Wednesday, April 20, 2016

Bilinmeyen Yönleriyle Tolstoy


Dünya edebiyatına dev yapıtlar kazandıran Lev Nikolayeviç Tolstoy (Rusça: Лев Никола́евич Толсто́й), asil bir ailenin çocuğu olarak 9 Eylül 1828 tarihinde Moskova’da dünyaya geldi. Ne eğitim hayatında ne de iş hayatında dikiş tutturamayan yazar; ilk gençlik yıllarında içki ve kadınlara olan düşkünlüğünün yanı sıra bohem ve sefil bir hayat yaşamıştır.
23 yaşında orduya girdi ve edebiyatla bu dönemde tanıştı. Onun edebiyata yönelmesinde Rousseau, Puşkin, Dickens ve Turgenyev’in büyük etkisi olmuştur. İlk romanlarını para ve ün için yazdı. İlerleyen zamanlarda yüksek sosyeteden bir kıza tutulduysa da bu aşk başarısızlıkla sonuçlandı.
Ünlüydü, övgülerin odağıydı; ama mutlu değildi. Hatta intihar etmeyi bile düşündü ve kurtuluşu ‘’aile hayatı’’nda görüyordu.
Bir gün Sofiya adlı, kültürlü, lükse ve eğlenceye düşkün, asil bir genç kadına aşık oldu. 1862’de evlendiler, evlendiklerinde Sofiya 18, Tolstoy 34 yaşındaydı.
Evliliklerinin ilk on beş yılı hem en mutlu hem de en verimli çağlarıdır. Savaş ve Barış ile Anna Karennina gibi iki dev yapıta işte bu on beş yıl içinde imza attı. Tolstoy yazıyor, Sofiya onun yazdıklarını kopya ediyordu. Sofiya, eserlerini okuyor; öğütlerde bulunuyor, Tolstoy bu öğütleri önemseyip yapıtlarında değişiklik yapıyordu.

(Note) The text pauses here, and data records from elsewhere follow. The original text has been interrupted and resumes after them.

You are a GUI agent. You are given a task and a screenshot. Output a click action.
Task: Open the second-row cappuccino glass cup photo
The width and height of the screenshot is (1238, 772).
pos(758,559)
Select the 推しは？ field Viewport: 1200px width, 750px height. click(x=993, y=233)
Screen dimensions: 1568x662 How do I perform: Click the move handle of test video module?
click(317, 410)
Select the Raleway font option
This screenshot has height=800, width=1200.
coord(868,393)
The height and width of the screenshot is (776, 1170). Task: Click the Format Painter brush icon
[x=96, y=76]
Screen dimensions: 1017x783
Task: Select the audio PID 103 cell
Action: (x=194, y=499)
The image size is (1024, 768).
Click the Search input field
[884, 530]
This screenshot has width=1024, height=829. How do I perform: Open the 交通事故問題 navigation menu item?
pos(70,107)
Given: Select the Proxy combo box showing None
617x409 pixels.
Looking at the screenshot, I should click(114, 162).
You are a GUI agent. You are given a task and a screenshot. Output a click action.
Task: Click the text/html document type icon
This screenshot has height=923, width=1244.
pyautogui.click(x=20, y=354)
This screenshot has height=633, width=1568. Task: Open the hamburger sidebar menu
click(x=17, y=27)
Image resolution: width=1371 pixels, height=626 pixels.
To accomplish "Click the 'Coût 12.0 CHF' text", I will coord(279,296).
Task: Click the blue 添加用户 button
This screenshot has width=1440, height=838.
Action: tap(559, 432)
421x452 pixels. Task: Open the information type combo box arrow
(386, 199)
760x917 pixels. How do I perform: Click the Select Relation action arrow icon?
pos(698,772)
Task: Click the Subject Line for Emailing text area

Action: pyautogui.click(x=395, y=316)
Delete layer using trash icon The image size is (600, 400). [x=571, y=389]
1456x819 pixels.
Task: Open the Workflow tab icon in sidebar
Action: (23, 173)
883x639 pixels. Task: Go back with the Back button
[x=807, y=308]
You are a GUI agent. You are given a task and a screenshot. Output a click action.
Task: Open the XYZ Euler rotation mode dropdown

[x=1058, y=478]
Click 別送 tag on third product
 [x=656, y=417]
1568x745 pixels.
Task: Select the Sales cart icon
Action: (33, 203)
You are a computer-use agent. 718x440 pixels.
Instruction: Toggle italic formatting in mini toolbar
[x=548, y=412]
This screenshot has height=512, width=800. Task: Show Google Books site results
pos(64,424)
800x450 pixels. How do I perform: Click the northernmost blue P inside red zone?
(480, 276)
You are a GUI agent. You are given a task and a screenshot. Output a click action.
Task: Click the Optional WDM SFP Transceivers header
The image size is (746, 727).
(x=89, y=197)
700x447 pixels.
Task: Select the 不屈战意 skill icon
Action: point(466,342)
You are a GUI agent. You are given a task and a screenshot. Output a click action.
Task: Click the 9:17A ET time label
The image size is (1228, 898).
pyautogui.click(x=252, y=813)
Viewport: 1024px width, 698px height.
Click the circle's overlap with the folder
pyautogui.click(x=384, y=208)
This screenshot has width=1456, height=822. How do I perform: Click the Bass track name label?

Bir gün, neden olduğunu bilmediğimiz bir sebepten dolayı eşinden nefret etti. Sadece eşinden değil, çocuklarından ve çalışmaktan da. Hayatla bağları kopma noktasına geldi, hayranlarından gelen hiçbir mektubu okumaz, hiçbir dostu ile görüşmez oldu. Bu dönemde hem Tolstoy hem de eşi günlük tutmaya başladılar, ilginç olan ise birbirlerinin günlüklerini okuyor olmaları idi. Bu durum da ilişkilerini daha karmaşık ve içinden çıkılmaz bir hale soktu.
Esasında Tolstoy ile eşi birbirinden oldukça farklıydı. Tolstoy lüksten ve şatafattan ne kadar nefret ediyorsa Sofiya o denli seviyordu. Para, şöhret, zenginlik Sofiya’nın vazgeçilmezleriydi. Tolstoy ise tüm bunlara artık değer vermiyordu. Ve en kötüsü eşi, Tolstoy’u her şeyden ve herkesten kıskanıyordu. Kıskançlığı adeta hastalık derecesindeydi. Dostlarını, hayranlarını, kendi kız kardeşini; hatta kızını bile kıskanıyordu. Bir gün Tolstoy’un odasında duvarda asılı duran, öz kızının fotoğrafına ateş edecek kadar tehlikeli bir hal almıştı kıskançlığı.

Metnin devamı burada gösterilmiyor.